Formative tests (multiple choice/ true false questions) is being given during lectures written and verbal feedback is given on those tests.
Written feedback is provided for coursework and assessments.
Module aims
- An appreciation of biological/biomaterial engineering approaches in tissue and medical engineering.
- An awareness of the special issues surrounding biological/tissue engineeting and their effective integration into solving biomedical problems.
Learning outcomes
| Attributes Developed | ||
| 001 | Appreciate the bioprocess and tissue engineering principles, methodologies and challenges | KC |
| 002 | Confidently apply bioprocess engineering techniques to solve/ and analyse both simple and more complex medical & tissue engineering problems and processes | KCP |
| 003 | Through studying a number of biomedical/ tissue engineering processes develop performance targets for such system designs knowing the capabilities and shortcomings of existing technologies | KCP |
| 004 | Appreciate the advantages and inherent process limitations of medical engineering processes | KC |
| 005 | Analyse the way particular biomedical and tissue engineering processes are effectively integrated with respect to the maintenance of product quality, operational safety, environmental impact and financial viability | KC |
Attributes Developed
C - Cognitive/analytical
K - Subject knowledge
T - Transferable skills
P - Professional/Practical skills
Methods of Teaching / Learning
The learning and teaching strategy is designed to:
Take students logically through the challenging material associated with the analysis of bioprocess and tissue engineering systems
To ensure a logical and progressive learning experience
The learning and teaching methods include:
Lectures 3 hours per week for 11 weeks
Lab based tutorials1 hour per week for 12 weeks (average)
Independent Learning8.75 hours per week for 12 weeks (average)
Indicated Lecture Hours (which may also include seminars, tutorials, workshops and other contact time) are approximate and may include in-class tests where one or more of these are an assessment on the module.

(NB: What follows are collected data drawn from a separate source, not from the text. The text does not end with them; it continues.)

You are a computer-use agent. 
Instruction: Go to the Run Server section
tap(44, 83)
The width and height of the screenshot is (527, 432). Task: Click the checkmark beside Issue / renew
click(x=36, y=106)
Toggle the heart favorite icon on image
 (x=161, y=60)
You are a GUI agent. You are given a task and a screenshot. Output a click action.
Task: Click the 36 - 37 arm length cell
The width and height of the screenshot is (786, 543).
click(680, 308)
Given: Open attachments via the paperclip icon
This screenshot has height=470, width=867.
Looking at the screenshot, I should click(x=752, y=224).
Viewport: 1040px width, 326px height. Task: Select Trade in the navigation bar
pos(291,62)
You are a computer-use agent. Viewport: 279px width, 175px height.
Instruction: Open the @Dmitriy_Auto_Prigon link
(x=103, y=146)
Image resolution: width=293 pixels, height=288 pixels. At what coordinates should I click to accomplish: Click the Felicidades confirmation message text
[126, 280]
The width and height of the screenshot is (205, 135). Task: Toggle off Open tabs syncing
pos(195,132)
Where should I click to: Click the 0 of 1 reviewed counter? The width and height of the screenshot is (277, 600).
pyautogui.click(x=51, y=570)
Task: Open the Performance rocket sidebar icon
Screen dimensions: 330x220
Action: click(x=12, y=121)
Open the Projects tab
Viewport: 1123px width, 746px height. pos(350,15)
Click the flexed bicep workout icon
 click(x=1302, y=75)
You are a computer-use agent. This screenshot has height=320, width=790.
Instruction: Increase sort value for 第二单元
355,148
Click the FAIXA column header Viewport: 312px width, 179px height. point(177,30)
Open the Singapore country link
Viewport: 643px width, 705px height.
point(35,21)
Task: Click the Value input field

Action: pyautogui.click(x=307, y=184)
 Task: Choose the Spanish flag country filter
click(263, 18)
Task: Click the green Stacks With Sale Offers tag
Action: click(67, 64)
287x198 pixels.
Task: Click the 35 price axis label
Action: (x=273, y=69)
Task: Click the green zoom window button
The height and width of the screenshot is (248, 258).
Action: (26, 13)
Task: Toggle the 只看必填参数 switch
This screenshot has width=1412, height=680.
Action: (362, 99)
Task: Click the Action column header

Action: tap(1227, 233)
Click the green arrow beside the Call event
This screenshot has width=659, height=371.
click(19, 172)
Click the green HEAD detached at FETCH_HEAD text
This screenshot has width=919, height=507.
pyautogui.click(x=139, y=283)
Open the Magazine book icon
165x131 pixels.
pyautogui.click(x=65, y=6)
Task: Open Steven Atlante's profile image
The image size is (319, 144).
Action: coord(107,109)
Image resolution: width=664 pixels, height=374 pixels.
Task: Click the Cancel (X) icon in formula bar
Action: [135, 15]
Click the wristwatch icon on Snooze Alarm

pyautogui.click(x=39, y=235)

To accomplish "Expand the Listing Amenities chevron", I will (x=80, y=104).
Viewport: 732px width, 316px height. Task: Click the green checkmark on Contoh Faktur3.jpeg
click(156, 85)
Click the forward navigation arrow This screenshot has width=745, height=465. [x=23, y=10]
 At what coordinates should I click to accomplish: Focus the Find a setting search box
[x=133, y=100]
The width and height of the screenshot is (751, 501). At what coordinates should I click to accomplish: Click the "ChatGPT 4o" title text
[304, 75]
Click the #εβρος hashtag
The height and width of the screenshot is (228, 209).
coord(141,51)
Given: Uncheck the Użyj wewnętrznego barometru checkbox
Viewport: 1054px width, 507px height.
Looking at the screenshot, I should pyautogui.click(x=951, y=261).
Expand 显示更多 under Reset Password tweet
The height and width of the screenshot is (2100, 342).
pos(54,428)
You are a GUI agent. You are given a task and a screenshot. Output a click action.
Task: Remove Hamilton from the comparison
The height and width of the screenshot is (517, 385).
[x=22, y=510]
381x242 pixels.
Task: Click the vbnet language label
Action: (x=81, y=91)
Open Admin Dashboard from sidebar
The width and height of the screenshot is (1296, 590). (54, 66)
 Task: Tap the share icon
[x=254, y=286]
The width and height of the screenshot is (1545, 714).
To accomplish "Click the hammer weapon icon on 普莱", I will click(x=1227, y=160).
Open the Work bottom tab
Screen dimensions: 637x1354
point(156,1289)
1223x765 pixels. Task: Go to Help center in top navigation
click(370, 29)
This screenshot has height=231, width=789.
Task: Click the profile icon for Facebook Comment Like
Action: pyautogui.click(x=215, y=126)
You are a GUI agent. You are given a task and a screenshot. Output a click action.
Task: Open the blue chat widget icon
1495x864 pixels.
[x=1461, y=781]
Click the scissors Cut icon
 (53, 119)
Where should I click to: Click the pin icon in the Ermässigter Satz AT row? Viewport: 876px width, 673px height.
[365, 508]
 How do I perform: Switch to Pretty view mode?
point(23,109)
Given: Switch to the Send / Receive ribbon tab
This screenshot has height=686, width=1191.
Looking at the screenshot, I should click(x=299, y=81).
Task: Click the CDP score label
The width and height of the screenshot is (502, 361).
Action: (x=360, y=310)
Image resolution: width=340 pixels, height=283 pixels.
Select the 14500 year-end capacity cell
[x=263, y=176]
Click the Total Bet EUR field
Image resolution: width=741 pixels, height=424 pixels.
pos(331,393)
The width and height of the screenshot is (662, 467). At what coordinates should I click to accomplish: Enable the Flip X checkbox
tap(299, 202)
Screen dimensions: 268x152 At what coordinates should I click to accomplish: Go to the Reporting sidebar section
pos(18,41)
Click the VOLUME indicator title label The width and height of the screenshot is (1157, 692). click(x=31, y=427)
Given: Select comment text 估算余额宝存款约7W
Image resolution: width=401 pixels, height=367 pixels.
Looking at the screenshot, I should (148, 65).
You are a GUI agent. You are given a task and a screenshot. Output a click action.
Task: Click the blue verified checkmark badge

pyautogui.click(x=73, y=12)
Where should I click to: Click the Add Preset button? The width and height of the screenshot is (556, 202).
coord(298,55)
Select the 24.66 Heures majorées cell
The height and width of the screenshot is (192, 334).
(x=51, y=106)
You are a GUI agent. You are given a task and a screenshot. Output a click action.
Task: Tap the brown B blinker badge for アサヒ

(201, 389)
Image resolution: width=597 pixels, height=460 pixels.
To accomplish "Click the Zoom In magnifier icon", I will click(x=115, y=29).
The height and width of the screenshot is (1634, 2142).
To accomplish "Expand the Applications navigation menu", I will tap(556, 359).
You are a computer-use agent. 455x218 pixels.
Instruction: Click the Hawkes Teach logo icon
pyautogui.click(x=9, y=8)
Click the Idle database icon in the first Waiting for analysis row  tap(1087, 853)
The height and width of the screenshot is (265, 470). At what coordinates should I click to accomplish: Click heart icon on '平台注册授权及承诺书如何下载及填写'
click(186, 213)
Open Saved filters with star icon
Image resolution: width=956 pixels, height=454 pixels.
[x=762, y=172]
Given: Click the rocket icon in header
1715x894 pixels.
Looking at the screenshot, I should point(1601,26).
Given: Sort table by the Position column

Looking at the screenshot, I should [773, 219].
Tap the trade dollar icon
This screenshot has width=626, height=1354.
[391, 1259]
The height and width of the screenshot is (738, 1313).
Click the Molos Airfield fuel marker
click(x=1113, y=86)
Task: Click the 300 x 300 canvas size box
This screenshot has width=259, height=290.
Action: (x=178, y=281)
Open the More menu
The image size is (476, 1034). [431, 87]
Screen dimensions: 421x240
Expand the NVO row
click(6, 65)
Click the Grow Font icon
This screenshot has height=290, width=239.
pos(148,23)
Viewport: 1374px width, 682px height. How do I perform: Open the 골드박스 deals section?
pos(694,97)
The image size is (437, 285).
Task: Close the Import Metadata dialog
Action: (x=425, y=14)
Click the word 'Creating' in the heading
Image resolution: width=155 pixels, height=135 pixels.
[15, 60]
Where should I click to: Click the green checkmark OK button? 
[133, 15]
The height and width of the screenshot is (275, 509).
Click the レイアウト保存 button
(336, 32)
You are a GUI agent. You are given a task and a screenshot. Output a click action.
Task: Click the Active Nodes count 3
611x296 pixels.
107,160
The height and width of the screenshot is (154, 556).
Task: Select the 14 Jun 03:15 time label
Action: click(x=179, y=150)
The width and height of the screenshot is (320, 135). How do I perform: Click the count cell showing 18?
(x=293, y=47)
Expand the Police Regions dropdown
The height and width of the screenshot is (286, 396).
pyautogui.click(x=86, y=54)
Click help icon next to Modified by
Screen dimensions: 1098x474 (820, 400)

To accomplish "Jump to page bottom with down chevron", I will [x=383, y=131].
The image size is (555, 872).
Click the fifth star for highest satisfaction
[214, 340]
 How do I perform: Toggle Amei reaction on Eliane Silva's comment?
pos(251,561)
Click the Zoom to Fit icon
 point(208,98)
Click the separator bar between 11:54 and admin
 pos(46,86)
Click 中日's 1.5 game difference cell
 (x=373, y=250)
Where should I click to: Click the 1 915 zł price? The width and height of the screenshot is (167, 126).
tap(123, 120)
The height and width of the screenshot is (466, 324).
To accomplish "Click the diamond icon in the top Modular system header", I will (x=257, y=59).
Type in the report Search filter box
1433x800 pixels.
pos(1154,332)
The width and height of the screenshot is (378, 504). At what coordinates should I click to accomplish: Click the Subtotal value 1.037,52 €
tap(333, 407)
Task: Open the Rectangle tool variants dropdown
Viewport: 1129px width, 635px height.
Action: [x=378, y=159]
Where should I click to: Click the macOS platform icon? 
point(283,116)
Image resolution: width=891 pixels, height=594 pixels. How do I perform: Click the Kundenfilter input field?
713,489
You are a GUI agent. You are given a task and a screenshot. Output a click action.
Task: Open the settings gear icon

In-class tests are scheduled/organised separately to taught content and will be published on to student personal timetables, where they apply to taken modules, as soon as they are finalised by central administration. This will usually be after the initial publication of the teaching timetable for the relevant semester.
Reading list
https://readinglists.surrey.ac.uk
Upon accessing the reading list, please search for the module using the module code: ENGM284
Programmes this module appears in
| Programme | Semester | Classification | Qualifying conditions |
|---|---|---|---|
| Process Systems Engineering MSc | 1 | Optional | A weighted aggregate mark of 50% is required to pass the module |
| Renewable Energy Systems Engineering MSc | 1 | Optional | A weighted aggregate mark of 50% is required to pass the module |
Please note that the information detailed within this record is accurate at the time of publishing and may be subject to change. This record contains information for the most up to date version of the programme / module for the 2020/1 academic year.